"The entrepreneurial med-tech business will exist forever because Johnson & Johnson (NYSE:JNJ), if they invent a product, it will be their first," told gathered industry stakeholders at panel hosted by Boston law firm Goodwin Proctor yesterday. "If Medtronic (NYSE:MDT) invents a product that actually gets to market it will be their first….The big med-tech companies, these guys can’t invent anything," he said.
“Every one of my competitors is 3 years and then moving on to the next," DeSisto added. "If you’ve got a 3-year mindset in the business, you’re not dealing with building a really great product. All you’re worried about is hitting a number."
DeSisto knows the challenges of running a medical device company from the ground up. He’s been with the Bedford, Mass.-based insulin management systems maker since its founding in 2000 and has served as its CEO since 2003, where he has led the firm through several rounds of venture financing before bringing the company public in 2007.
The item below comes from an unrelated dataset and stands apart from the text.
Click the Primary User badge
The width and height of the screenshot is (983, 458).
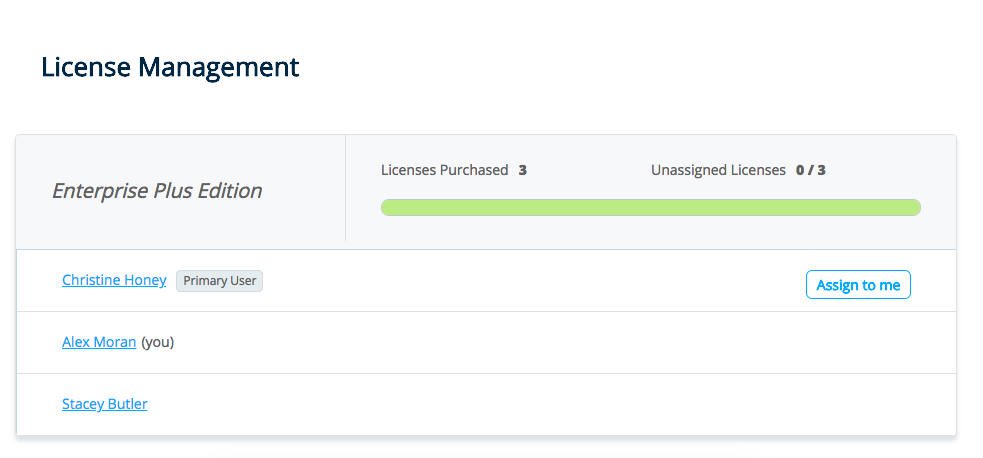pos(219,281)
As a self-described "start-up guy" DeSisto painted a less-than-rosy picture about the current funding climate.
"You have to be close to a milestone to raise VC money now," he said. "It’s a very, very difficult business to raise money. If you’re starting up now, I think you have to be very clear, very articulate about exactly what the milestones are. It’s tough, these guys aren’t putting money out there and you have multi-million dollar funds out there saving money to put more into [existing investments]. You’ve got VC firms out there making 2% to 3% on $500 million or a $1 billion. It’s very difficult. I know 2 successful funds that are out there struggling to close the next round."
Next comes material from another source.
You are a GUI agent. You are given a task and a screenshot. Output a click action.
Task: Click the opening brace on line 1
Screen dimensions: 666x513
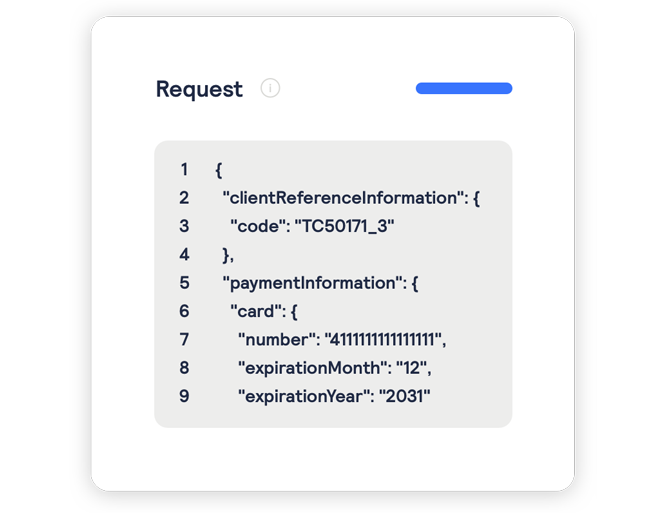click(x=219, y=170)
He added that what is out there for start-up funding comes from venture arms of the big medical device companies. While he praised the existence of these funds as important support for new technology, DeSisto also called the development "a little scary."
“The money is there but you’re kind of getting in bed with the devil…You need a good lawyer because you don’t want to inadvertently sell the company." he said. “What I will give the industry credit for is that these big companies are putting money and time to start sticking their toe in the water and start helping these companies because [the money] is not out there.
DeSisto, however, is no stranger to working with the big boys. In February Insulet inked a deal to incorporate JNJ’s LifeScan’s OneTouch technology into a new personal diabetes manager that patients use to control the OmniPod. Insulet already has a deal with Abbott (NYSE:ABT) and its FreeStyle BGM, but that pact is set to expire in 2013. The OneTouch agreement with LifeScan runs through 2017 and has a trigger that would make it exclusive at Insulet’s discretion, according to a press release.
The Insulet CEO did not give any indication on the status of its next generation Omnipod, which is still waiting on word from the FDA.
The company is expected to bring in between $210 and $225 million in sales in 2012. The firm said this winter that it wasn’t providing any timelines on a green light from the watchdog agency for the next Omnipod. Insulet is still hoping for a launch in the 2nd half of 2012.